Сейчас у меня на столе – незабвенный «Мартин Иден», и вот я читаю оттуда: «Однако время японских ресторанчиков уже кончалось для Мартина. Как раз в тот момент, когда он прекратил борьбу, колесо фортуны повернулось. Но оно повернулось слишком поздно. Без всякого волнения вскрыв конверт “Миллениума”, Мартин вынул из него чек на триста долларов…»[86]. Нечто похожее произошло и со мною, – но я не прекращал борьбы! И по-прежнему все конверты вскрываю с волнением. И все-таки какой-то частью души я рад, что победа далась мне в бою, что я не прилепился бесплатным приложением к первому ошеломляющему успеху, а долгие годы исканий и борьбы дали мне возможность заранее познать цену любви и дружбы.

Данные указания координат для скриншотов

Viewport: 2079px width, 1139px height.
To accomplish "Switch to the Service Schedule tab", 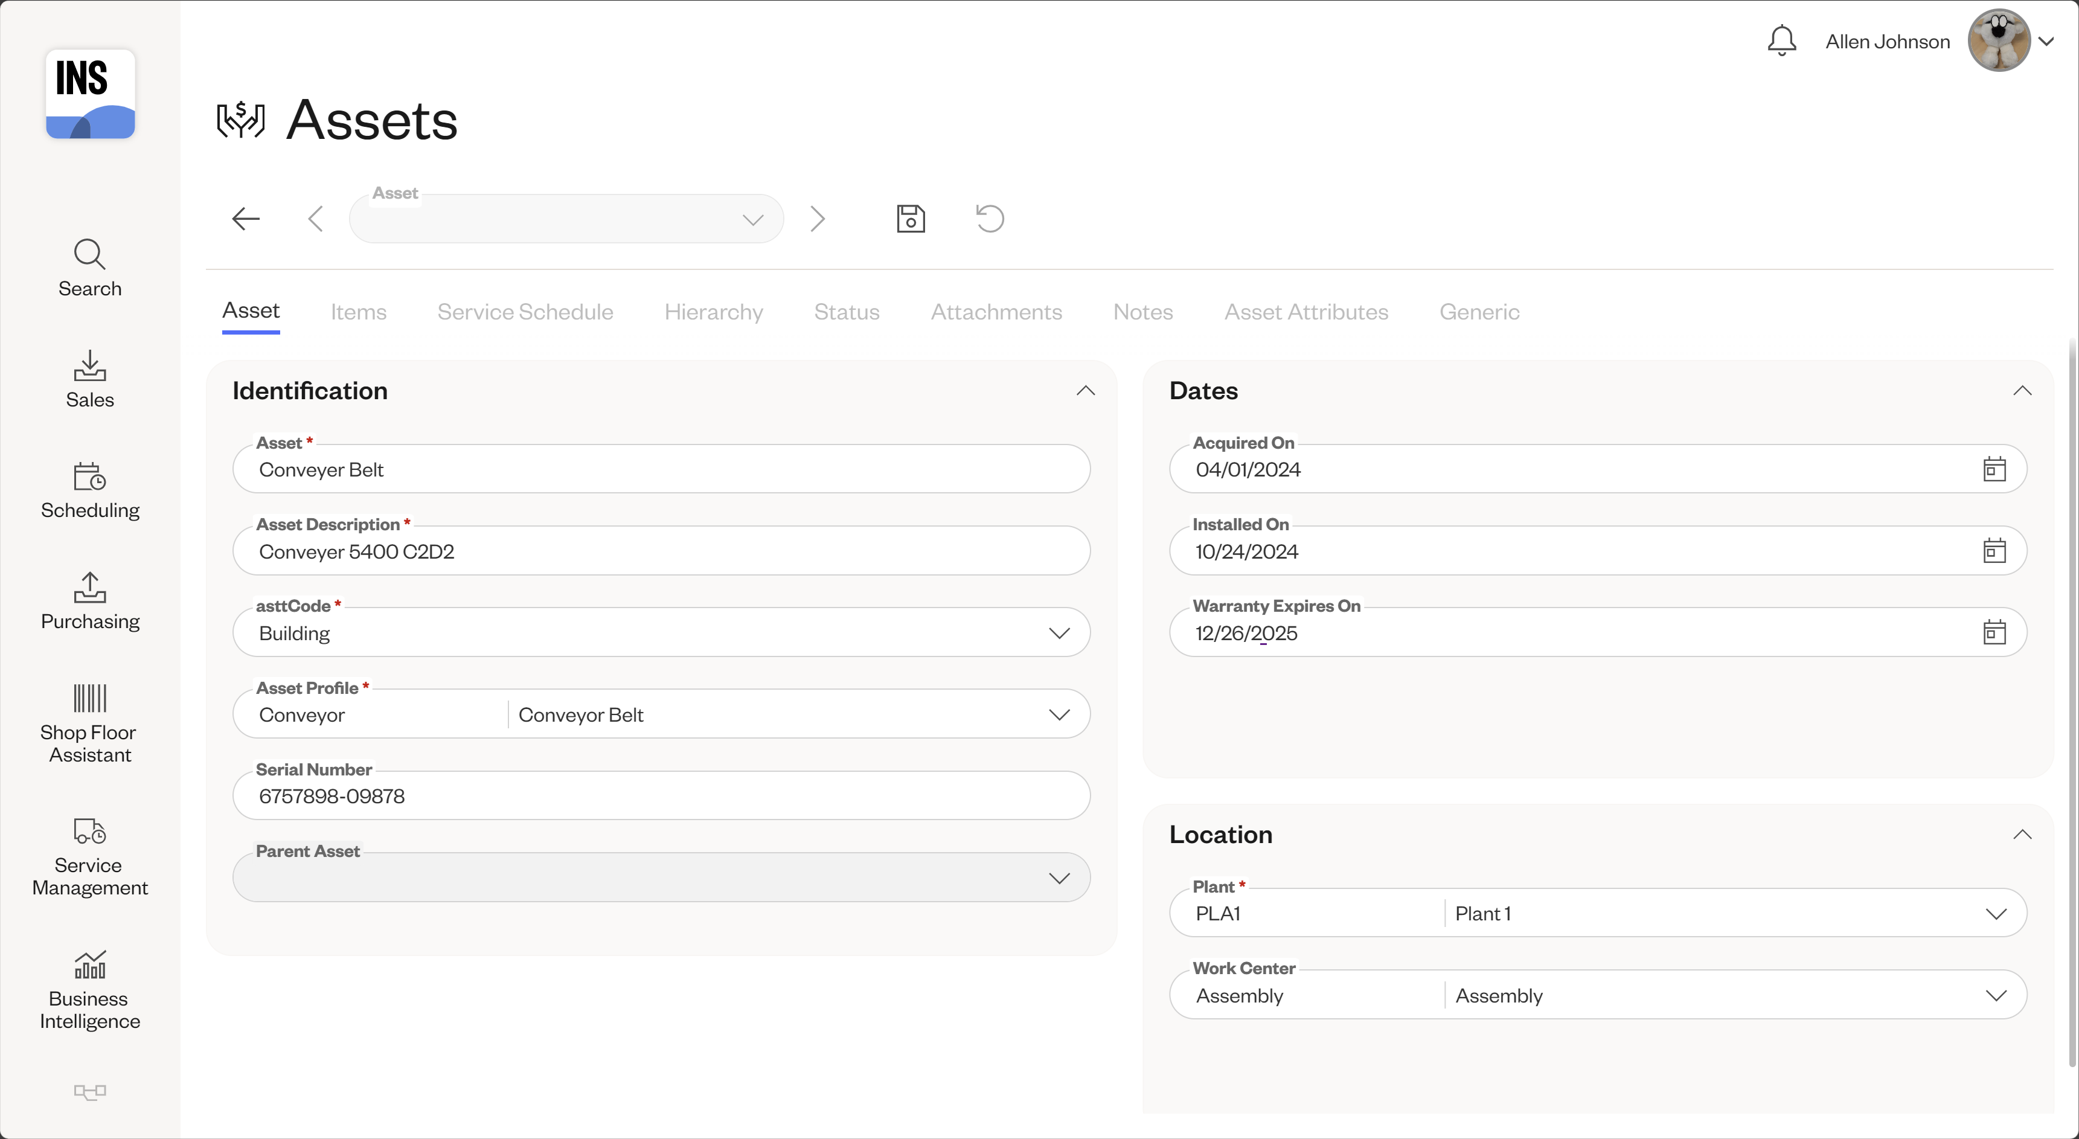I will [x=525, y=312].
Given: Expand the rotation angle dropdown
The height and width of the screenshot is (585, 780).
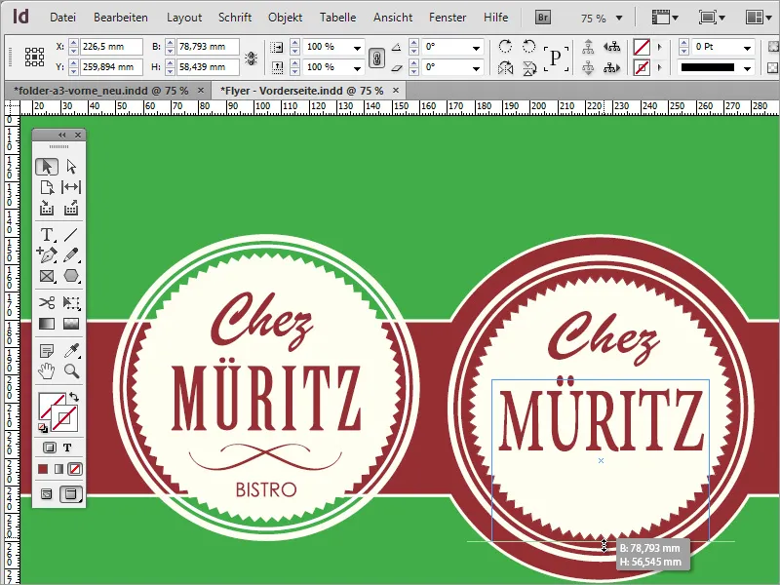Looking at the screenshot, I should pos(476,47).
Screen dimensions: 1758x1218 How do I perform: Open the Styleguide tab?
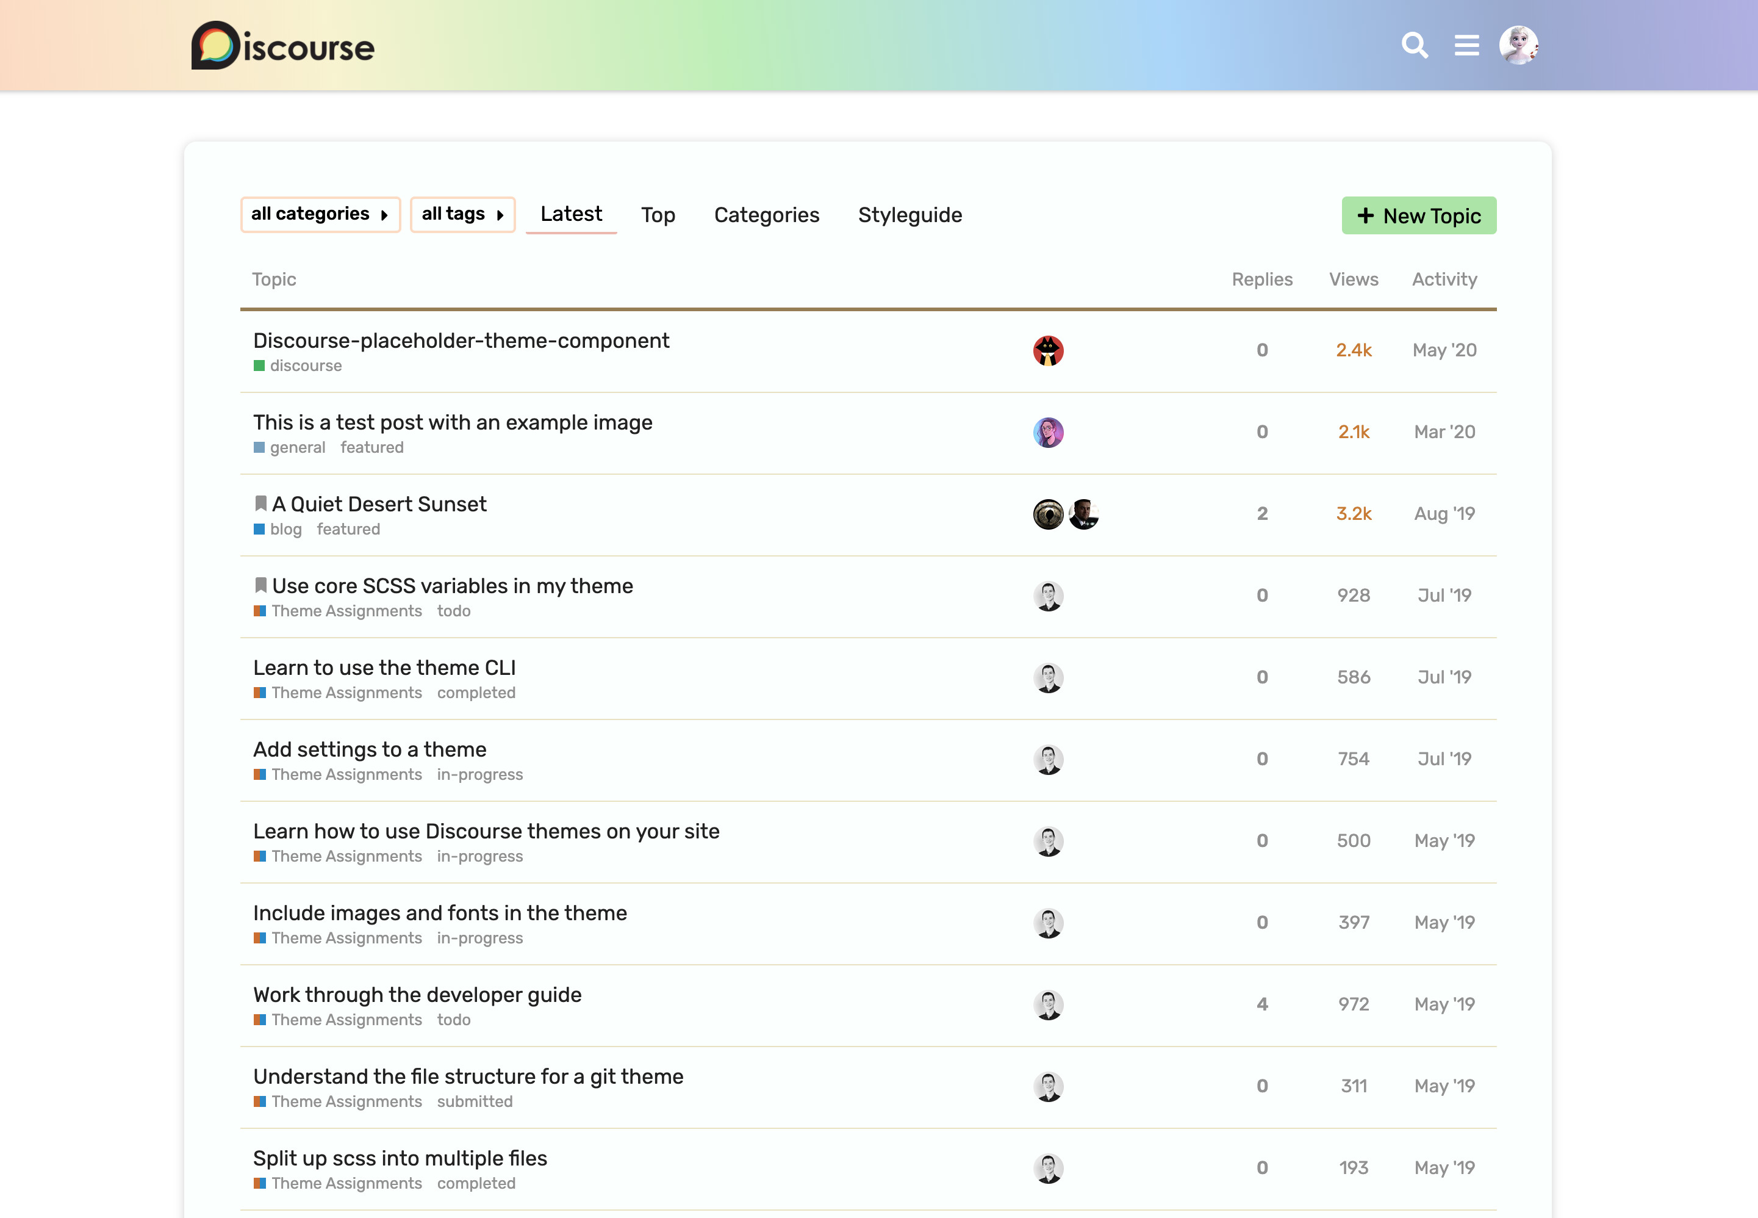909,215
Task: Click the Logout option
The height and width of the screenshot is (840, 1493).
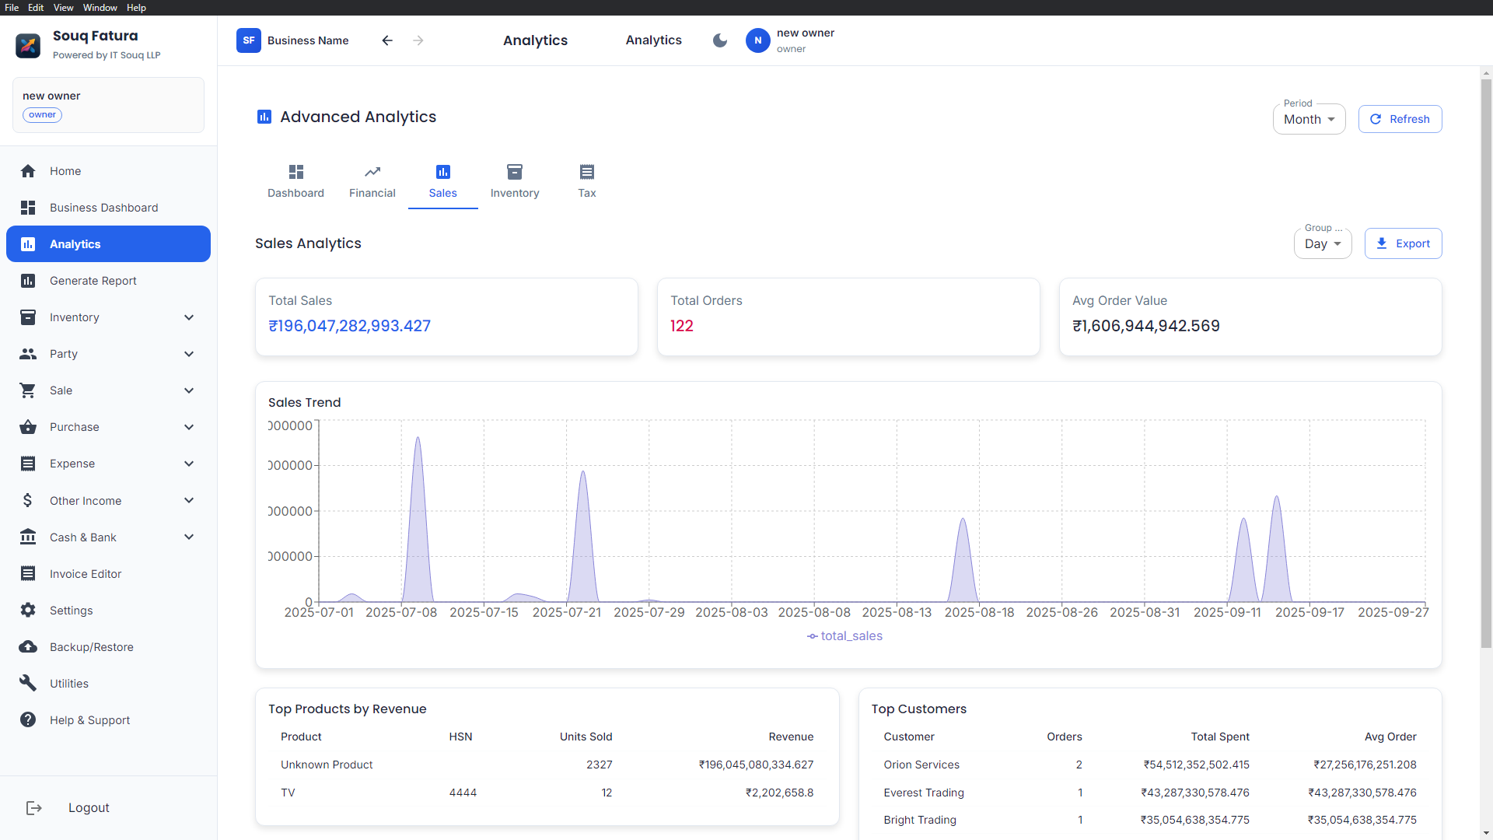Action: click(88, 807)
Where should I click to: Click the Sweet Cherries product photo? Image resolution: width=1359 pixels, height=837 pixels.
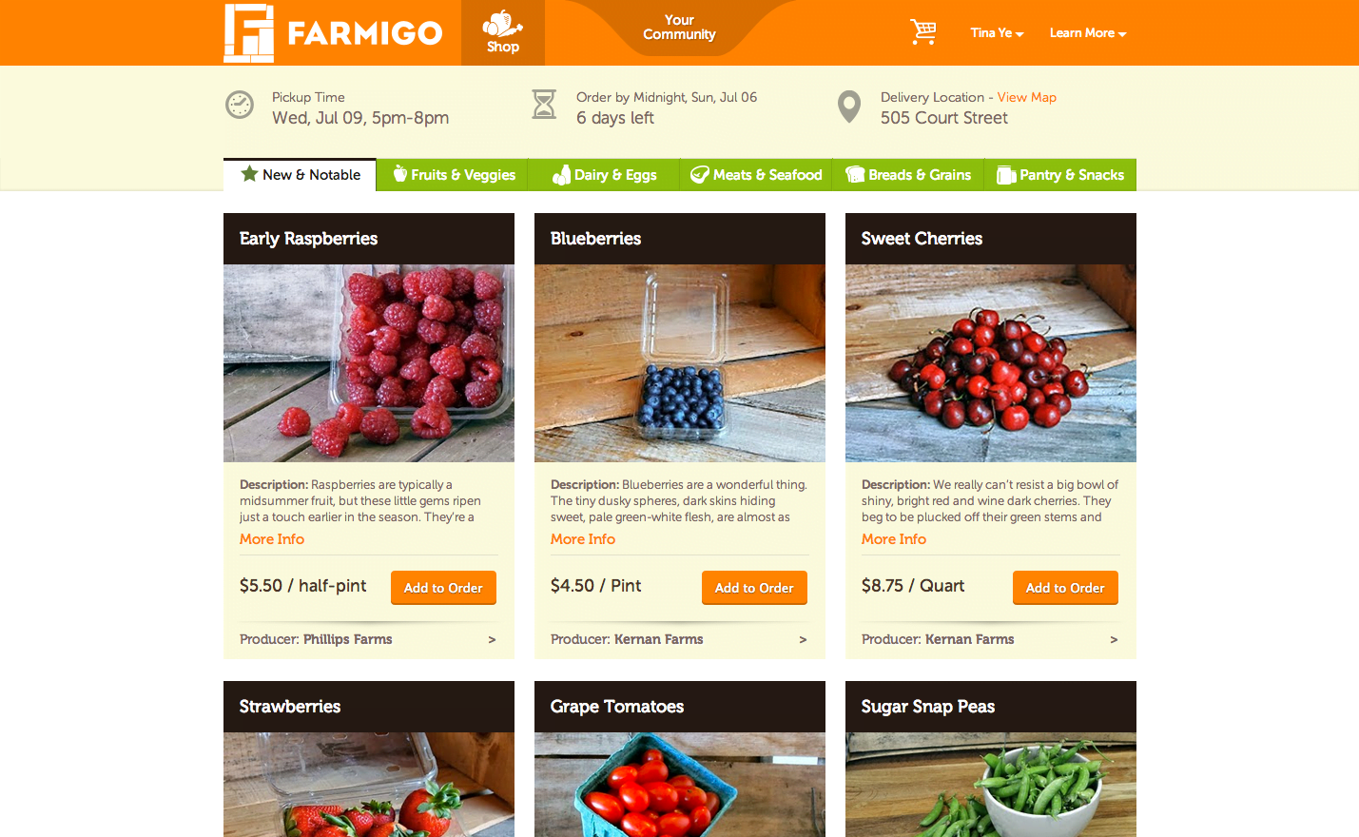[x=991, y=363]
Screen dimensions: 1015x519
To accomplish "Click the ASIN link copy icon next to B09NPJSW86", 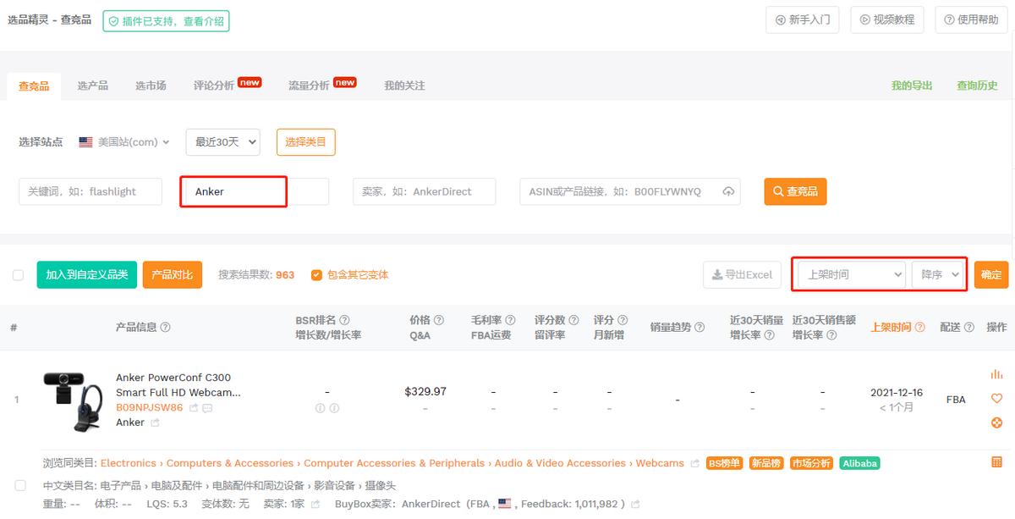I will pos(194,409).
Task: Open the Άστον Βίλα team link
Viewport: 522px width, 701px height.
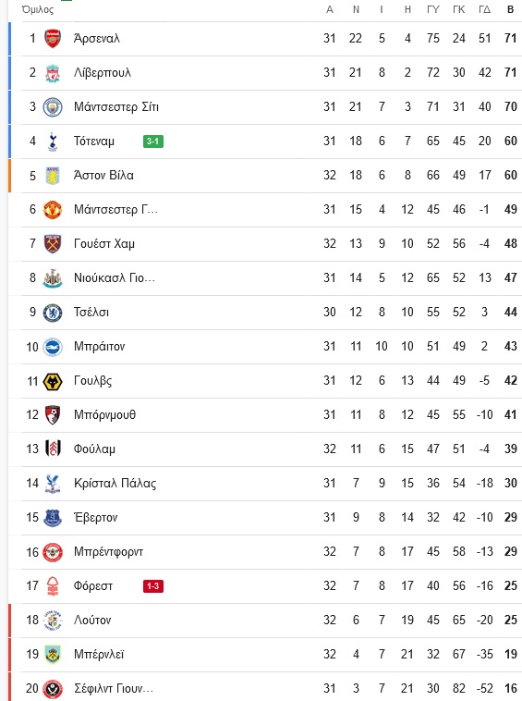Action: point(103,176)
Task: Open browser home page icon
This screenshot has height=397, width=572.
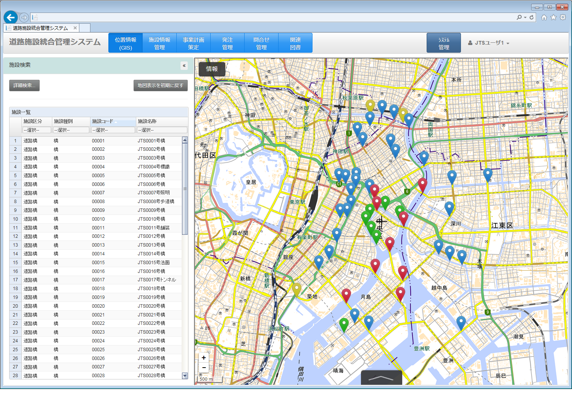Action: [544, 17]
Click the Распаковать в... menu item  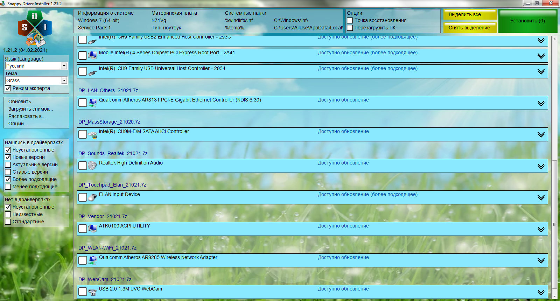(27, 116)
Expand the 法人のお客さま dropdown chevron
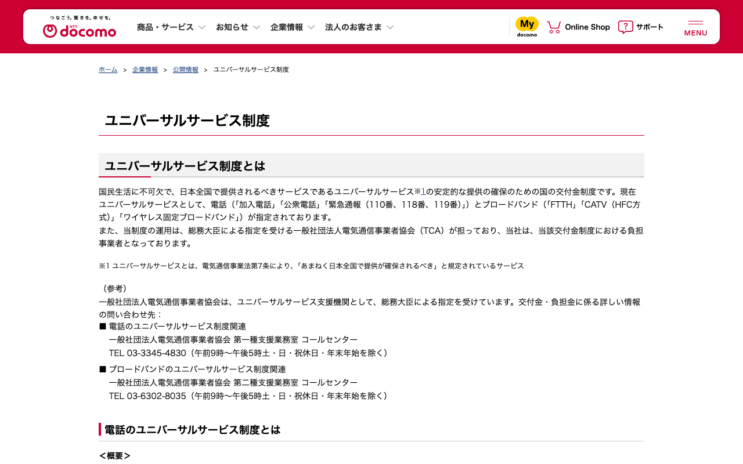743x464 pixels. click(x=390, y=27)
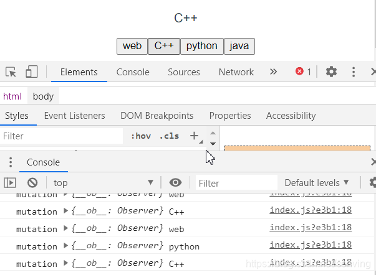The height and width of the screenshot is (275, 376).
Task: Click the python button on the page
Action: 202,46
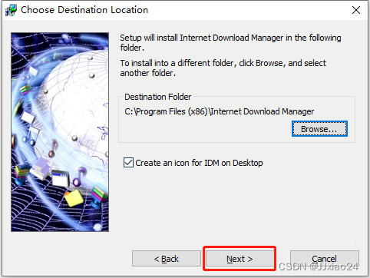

:: Что сделать ::
[1] На какую сумму был чек, который Мартин вынул из конверта «Миллениума», если верить цитате в отрывке?
[2] Выпишите все строки, в которых встречается слово «Viewport».
Строки никак не связаны с отрывком.

:: Ответы ниже ::
[1] На триста долларов.

[2]
Viewport: 2079px width, 1139px height.
Viewport: 522px width, 701px height.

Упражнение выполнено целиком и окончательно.